§ Stored data:
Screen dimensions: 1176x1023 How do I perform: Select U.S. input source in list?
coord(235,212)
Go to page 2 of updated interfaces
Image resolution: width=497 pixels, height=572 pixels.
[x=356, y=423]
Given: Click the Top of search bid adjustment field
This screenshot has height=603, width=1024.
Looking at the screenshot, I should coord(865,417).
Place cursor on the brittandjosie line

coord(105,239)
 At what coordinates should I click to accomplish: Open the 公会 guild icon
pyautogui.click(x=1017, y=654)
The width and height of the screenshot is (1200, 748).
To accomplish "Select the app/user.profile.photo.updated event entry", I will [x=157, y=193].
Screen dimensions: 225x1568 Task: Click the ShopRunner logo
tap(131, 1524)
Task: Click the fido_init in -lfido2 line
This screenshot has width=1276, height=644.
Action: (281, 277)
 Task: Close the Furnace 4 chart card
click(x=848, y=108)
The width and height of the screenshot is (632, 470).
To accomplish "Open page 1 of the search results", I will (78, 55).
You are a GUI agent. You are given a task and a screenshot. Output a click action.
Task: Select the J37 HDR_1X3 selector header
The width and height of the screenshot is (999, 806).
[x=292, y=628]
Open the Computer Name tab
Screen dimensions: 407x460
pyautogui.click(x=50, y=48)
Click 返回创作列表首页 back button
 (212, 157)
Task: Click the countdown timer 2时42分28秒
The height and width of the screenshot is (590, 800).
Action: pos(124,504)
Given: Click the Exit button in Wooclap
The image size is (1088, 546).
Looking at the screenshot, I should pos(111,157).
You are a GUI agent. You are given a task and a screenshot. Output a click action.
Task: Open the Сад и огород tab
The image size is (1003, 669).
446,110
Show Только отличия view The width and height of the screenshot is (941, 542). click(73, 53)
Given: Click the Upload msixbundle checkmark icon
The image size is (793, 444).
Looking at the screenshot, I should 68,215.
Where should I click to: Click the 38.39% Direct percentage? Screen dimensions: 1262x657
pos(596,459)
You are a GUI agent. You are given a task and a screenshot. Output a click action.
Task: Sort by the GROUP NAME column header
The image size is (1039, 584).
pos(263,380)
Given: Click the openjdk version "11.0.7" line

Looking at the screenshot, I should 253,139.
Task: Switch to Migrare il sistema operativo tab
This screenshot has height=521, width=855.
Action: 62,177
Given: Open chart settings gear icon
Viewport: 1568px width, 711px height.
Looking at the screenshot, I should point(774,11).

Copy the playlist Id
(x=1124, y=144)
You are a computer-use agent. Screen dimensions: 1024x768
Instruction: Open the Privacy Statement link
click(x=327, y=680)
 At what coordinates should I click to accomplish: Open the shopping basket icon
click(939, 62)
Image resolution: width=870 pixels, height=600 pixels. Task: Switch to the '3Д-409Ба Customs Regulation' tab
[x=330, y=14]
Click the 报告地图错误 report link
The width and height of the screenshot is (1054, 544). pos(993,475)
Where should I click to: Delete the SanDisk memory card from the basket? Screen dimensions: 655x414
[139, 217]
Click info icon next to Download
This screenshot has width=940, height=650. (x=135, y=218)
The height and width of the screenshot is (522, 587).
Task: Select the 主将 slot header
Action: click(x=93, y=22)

§ Requirement:
Show every line in the listing above that carries the word "will".

§ The answer:
To accomplish "Select the app/user.profile.photo.updated event entry", I will [x=157, y=193].
To accomplish "Open page 1 of the search results", I will (78, 55).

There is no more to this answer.